** START SOURCE TEXT **
Jordan Tannahill is a Canadian author, playwright, filmmaker, and theatre director.

His novels and plays have been translated into twelve languages, and honoured with a number of prizes including two Governor General's Literary Awards. His debut novel, Liminal, was honoured with France's 2021 Prix des Jeunes Libraires. His second novel, The Listeners was a Canadian bestseller, and was shortlisted for the 2021 Giller Prize.

Tannahill has been described as "the enfant terrible of Canadian Theatre" by Libération and The Walrus, "one of Canada's most extraordinary artists" by CBC Arts, and "widely celebrated as one of Canada’s most accomplished young playwrights, filmmakers and all-round multidisciplinary artists" by the Toronto Star. In 2019, CBC Arts named Tannahill as one of sixty-nine LGBTQ Canadians, living or deceased, who has shaped the country's history.

Early life

Tannahill was born and raised in Ottawa, where he attended Canterbury High School. He moved to Toronto at the age of eighteen, and began making short films and staging experimental plays, often with non-traditional collaborators like night-shift workers, frat boys, preteens, and employees of Toronto's famed Honest Ed's discount emporium.

Theatre and performance

Tannahill's plays frequently explore the nature of belief, queer identity, power relations, and the body as a political subject. His work has been performed across North America and Europe, particularly in Germany, where several of his plays are in state theater repertory.

He received the Governor General's Award for English-language drama in 2014 for Age of Minority: Three Solo Plays, and again in 2018 for his plays Botticelli in the Fire & Sunday in Sodom. His play Concord Floral was a finalist for the award in 2016.  He has been nominated for five Outstanding New Play Dora Mavor Moore Awards, winning in 2013 for his live-streamed monologue rihannaboi95, and in 2015 for Concord Floral.
** END SOURCE TEXT **
** START GIVEN RECORDS **
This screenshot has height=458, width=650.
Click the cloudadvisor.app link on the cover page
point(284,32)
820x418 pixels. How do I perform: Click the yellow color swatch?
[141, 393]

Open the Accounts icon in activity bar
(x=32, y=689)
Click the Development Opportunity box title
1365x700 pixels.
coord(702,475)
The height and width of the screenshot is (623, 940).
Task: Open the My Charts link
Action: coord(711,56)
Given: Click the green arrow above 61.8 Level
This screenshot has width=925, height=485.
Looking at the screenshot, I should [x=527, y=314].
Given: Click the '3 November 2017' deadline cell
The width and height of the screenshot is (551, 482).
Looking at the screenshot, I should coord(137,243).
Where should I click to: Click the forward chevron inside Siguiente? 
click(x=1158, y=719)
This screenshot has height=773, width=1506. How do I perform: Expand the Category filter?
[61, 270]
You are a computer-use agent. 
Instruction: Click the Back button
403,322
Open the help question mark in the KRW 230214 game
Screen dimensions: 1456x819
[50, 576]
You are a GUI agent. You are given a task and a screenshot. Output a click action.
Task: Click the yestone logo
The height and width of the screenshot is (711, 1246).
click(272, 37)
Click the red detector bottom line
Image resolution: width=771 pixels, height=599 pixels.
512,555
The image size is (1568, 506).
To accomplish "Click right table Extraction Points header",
** END GIVEN RECORDS **
EXERCISE REQUIREMENTS.
**A.** Answer these questions using the Jordan Tannahill biography:
(i) Which high school did Tannahill attend in Ottawa?
(ii) Which of his novels was shortlisted for the 2021 Giller Prize?
(iii) Which work earned him the Governor General's Award for English-language drama in 2014?
**B.** Carry on the Jordan Tannahill biography, starting right after its final sentence.

THE ANSWERS.
**A.**
(i) Canterbury High School
(ii) The Listeners
(iii) Age of Minority: Three Solo Plays

**B.**
 
In 2017, Tannahill's play Late Company transferred to London's West End. In the same year, his virtual reality performance Draw Me Close, co-produced by London's National Theatre and the National Film Board of Canada, premiered at the Venice Biennale. His play for young performers, Is My Microphone On?, commissioned for the 2020 Theater der Welt festival by the Düsseldorfer Schauspielhaus, has been produced by dozens of youth theatre companies internationally, including as part of the 2023 National Theatre Connections festival. 

Tannahill's work in contemporary dance includes choreographing and performing with Christopher House in Marienbad for the Toronto Dance Theatre in 2016; and writing the text for Xenos in 2018, and Outwitting the Devil in 2019, two shows by choreographer Akram Khan, which have toured internationally to venues including Sadler's Wells Theatre, Festival d'Avignon, and the Lincoln Center for the Performing Arts. Now (newspaper) listed both Marienbad and Xenos as Top 10 dance shows of the 2010s decade.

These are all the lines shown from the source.